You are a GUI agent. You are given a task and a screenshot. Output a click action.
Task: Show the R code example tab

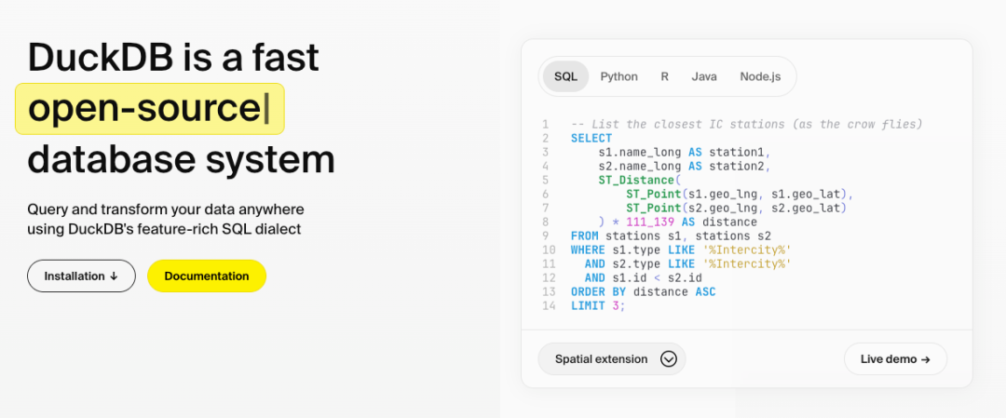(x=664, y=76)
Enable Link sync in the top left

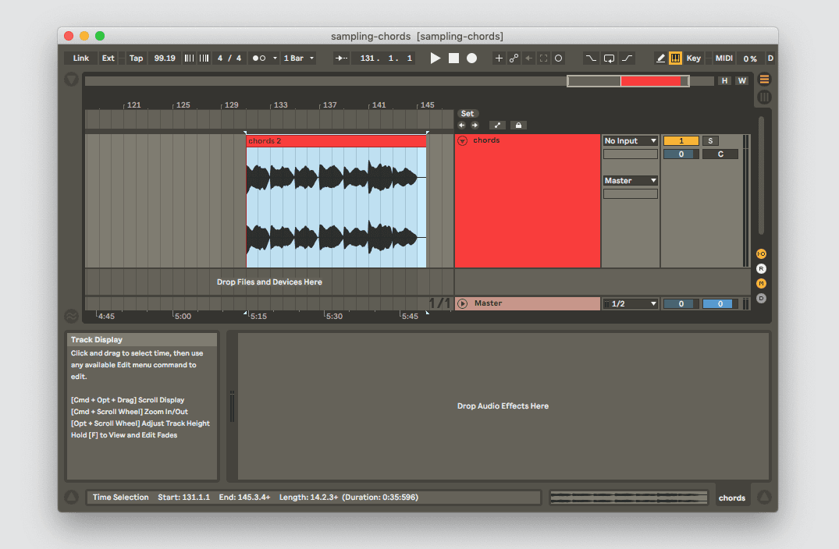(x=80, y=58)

-- Task requirements --
Copy every line of the material above word for word, leaving out the pictures.

-- The answer --
You are a GUI agent. You are given a task and a screenshot. Output a click action.
Task: Show the R code example tab

(x=664, y=76)
Enable Link sync in the top left

(x=80, y=58)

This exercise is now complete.